Tegal -Jateng fakta hukum. Id.
Jatinegara, 13 April 2026 – Gelombang kekecewaan warga memuncak. Ratusan masyarakat Desa Luwi Jawa, Kecamatan Jatinegara, turun ke balai desa dalam aksi demonstrasi menuntut pertanggungjawaban Ketua BUMDes, Saprudin ismaail, yang dinilai gagal total mengelola badan usaha desa.

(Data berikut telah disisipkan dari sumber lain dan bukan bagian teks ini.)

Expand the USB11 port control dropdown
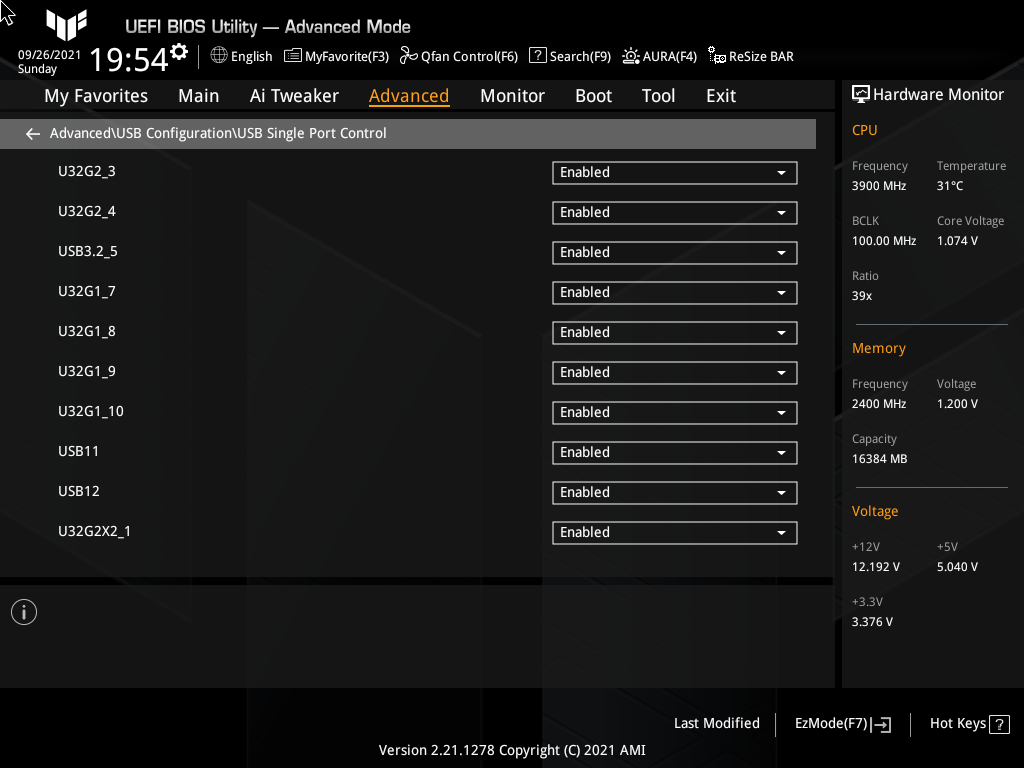Screen dimensions: 1024x768 (x=674, y=452)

Aksi yang dipimpin oleh Deni Akbar sebagai koordinator lapangan itu berlangsung panas. Warga secara terbuka menyebut kinerja BUMDes amburadul, tidak transparan, dan jauh dari harapan sebagai penggerak ekonomi desa.

“BUMDes seharusnya jadi tulang punggung ekonomi warga, tapi yang terjadi justru tidak ada hasil yang dirasakan masyarakat,” teriak salah satu peserta aksi.
Massa mendesak adanya keterbukaan penuh terkait pengelolaan anggaran dan kegiatan BUMDes sepanjang tahun 2025. Mereka juga menuntut evaluasi menyeluruh, bahkan tidak menutup kemungkinan pergantian kepemimpinan jika terbukti terjadi kelalaian atau penyimpangan.
Situasi sempat memanas, namun berhasil dikendalikan dengan kehadiran unsur Forkopimcam Jatinegara yang terdiri dari pihak kecamatan, kepolisian, dan koramil. Aparat turut mengawal jalannya aksi sekaligus menampung aspirasi warga.
Tekanan publik kini mengarah kepada pemerintah desa agar tidak tinggal diam. Warga menegaskan, BUMDes harus segera dibenahi dan dikembalikan pada fungsi utamanya—sebagai motor penggerak ekonomi desa, bukan sekadar lembaga formal tanpa dampak nyata.
Jika tidak ada langkah konkret dalam waktu dekat, warga mengisyaratkan aksi lanjutan dengan skala yang lebih besar.